**Exercise data**.
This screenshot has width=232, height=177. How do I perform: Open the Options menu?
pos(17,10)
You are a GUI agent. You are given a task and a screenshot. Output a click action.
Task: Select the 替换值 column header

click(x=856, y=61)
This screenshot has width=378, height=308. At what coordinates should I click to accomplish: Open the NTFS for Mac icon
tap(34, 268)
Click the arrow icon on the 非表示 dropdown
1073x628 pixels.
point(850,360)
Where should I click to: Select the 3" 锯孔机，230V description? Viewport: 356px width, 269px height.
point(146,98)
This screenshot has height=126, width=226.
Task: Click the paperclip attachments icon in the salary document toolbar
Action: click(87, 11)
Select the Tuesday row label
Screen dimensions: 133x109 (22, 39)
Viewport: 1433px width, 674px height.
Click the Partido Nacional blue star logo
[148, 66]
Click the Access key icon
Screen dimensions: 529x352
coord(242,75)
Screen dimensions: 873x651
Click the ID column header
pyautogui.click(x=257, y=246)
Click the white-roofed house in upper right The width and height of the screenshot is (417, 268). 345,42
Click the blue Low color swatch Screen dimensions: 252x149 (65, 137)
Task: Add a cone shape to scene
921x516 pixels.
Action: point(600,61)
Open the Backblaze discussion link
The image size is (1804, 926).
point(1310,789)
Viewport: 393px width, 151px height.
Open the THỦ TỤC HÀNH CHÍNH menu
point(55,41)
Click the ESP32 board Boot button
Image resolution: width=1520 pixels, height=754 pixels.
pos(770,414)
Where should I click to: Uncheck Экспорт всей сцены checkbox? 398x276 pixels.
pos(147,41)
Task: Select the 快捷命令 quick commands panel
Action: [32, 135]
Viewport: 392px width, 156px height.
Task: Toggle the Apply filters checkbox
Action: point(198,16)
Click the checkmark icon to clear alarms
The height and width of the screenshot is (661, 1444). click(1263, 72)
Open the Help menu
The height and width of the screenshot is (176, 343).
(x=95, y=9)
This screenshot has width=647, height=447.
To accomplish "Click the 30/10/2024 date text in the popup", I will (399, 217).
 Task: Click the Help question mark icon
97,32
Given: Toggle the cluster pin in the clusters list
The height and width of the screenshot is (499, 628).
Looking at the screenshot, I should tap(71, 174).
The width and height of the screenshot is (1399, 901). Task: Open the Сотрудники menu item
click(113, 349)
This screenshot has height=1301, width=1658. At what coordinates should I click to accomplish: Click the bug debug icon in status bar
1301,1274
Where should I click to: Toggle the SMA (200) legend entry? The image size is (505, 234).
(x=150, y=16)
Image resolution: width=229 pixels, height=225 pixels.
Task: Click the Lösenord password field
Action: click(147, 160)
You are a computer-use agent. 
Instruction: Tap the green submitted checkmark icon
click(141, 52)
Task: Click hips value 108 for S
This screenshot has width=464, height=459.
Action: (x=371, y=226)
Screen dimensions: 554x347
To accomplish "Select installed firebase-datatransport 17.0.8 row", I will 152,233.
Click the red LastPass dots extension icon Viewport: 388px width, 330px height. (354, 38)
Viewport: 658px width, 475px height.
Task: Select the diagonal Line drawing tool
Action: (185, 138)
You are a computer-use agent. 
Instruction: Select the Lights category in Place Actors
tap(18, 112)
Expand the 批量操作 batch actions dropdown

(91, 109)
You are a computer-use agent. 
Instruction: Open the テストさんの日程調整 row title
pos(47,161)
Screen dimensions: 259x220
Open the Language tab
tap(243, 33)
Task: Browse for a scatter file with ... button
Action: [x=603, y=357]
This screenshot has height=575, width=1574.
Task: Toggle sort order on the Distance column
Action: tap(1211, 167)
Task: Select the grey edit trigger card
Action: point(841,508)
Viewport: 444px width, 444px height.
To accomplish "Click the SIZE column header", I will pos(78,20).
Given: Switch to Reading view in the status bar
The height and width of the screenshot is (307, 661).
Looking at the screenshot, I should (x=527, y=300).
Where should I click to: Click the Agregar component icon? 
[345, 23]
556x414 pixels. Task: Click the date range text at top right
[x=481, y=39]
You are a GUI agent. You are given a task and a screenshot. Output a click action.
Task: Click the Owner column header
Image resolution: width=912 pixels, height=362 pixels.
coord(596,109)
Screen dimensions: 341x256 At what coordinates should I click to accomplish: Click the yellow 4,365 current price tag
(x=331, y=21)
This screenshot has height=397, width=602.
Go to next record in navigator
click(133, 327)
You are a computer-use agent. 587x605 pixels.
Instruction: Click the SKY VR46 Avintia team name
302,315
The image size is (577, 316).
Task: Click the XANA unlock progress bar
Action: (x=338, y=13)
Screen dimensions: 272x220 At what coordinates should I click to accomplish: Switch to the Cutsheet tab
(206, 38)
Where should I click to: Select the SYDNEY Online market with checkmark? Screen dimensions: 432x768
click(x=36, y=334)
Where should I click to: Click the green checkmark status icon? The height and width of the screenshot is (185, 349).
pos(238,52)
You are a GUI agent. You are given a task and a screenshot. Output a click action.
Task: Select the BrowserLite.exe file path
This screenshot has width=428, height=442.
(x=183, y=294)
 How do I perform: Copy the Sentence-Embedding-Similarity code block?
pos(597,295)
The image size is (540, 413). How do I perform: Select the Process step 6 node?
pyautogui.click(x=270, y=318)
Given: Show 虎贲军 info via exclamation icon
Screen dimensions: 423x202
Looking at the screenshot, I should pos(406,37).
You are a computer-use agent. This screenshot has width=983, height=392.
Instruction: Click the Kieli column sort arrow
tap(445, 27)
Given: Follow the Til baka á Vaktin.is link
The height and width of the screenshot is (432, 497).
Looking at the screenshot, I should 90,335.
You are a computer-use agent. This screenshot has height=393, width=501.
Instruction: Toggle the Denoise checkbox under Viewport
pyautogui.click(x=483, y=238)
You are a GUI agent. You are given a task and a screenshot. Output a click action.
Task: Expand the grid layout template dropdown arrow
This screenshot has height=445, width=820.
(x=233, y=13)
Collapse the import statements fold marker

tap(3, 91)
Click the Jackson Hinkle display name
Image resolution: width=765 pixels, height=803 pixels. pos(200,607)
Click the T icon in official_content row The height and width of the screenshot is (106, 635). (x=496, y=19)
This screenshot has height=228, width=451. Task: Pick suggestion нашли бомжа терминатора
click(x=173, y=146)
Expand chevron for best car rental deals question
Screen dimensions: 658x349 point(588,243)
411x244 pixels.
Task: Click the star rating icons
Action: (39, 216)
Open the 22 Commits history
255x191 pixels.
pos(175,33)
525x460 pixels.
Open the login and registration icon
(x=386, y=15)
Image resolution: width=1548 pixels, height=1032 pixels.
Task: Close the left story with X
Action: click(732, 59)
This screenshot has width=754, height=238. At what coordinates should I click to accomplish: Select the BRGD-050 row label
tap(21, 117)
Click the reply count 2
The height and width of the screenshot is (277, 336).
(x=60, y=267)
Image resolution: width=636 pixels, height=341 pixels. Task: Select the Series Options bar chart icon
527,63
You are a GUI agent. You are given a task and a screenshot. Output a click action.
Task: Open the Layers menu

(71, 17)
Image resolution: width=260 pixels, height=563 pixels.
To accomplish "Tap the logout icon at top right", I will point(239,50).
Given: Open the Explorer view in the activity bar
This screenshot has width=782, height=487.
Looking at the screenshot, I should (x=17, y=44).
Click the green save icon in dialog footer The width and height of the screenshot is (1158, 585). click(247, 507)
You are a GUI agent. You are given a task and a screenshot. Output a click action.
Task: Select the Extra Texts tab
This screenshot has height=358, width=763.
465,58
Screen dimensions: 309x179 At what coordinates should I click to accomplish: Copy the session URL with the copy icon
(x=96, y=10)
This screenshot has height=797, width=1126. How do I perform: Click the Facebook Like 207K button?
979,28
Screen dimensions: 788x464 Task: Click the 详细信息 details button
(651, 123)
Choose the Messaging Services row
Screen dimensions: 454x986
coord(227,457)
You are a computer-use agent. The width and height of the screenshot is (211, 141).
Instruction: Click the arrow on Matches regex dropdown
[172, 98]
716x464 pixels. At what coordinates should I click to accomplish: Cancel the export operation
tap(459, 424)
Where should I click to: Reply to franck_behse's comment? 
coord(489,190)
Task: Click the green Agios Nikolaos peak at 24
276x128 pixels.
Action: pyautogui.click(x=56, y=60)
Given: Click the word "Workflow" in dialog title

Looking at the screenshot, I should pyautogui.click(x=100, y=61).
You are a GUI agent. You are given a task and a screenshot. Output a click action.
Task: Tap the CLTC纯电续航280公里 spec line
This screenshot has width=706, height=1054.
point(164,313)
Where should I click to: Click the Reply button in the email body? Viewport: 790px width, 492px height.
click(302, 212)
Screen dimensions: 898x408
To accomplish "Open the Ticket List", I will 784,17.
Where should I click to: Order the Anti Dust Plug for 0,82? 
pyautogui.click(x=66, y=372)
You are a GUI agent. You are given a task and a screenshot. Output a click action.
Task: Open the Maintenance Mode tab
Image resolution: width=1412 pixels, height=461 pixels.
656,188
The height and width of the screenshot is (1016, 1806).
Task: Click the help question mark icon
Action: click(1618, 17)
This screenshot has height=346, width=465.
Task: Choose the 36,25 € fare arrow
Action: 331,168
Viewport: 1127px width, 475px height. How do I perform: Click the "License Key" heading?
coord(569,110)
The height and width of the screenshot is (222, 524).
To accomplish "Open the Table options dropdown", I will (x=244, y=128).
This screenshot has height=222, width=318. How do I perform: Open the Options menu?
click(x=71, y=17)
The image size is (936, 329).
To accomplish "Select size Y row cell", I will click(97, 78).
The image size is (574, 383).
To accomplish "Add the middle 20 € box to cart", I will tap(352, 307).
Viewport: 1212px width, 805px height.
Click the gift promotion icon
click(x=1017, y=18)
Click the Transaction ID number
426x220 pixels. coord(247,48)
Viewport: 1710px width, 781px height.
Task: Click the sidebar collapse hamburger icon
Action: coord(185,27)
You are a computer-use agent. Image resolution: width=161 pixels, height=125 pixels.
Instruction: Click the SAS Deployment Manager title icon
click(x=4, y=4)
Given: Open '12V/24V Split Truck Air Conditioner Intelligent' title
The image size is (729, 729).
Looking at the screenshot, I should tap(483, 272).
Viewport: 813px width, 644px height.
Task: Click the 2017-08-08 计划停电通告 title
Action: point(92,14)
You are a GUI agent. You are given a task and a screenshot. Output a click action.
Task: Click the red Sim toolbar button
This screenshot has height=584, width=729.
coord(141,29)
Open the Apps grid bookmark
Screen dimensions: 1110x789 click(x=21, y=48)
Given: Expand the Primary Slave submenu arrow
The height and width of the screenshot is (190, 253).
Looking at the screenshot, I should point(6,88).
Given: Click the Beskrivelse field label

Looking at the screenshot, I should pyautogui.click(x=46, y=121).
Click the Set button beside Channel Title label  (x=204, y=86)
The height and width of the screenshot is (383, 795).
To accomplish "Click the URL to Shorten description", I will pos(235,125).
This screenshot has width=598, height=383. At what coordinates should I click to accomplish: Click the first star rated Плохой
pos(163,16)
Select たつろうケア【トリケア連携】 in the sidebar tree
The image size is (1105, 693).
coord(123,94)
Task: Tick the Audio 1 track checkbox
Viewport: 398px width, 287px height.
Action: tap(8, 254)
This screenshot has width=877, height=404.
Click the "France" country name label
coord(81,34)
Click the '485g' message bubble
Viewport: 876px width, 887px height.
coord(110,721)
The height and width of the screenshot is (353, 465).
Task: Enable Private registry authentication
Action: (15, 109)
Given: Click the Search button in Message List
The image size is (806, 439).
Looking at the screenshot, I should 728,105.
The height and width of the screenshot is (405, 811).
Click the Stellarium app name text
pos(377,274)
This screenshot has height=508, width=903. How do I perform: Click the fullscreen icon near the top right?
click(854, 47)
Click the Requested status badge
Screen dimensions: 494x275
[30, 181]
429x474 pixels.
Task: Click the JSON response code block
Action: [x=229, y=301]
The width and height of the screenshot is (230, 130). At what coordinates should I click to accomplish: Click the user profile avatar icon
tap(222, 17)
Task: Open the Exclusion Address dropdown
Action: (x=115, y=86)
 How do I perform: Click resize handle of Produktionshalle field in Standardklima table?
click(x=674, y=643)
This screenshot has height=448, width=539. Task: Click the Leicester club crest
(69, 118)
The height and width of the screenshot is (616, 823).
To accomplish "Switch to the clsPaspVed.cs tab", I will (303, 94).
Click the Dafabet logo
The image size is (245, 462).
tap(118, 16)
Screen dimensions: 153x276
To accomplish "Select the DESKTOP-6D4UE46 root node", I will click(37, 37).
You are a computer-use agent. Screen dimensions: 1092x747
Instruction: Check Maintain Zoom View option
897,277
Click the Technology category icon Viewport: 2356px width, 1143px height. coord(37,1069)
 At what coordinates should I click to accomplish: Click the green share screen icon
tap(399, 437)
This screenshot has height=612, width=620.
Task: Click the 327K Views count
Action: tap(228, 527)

**Problem to work on**.
Tally the lines above that include "computer", and reply with only the tally.

**Finished exercise**.
9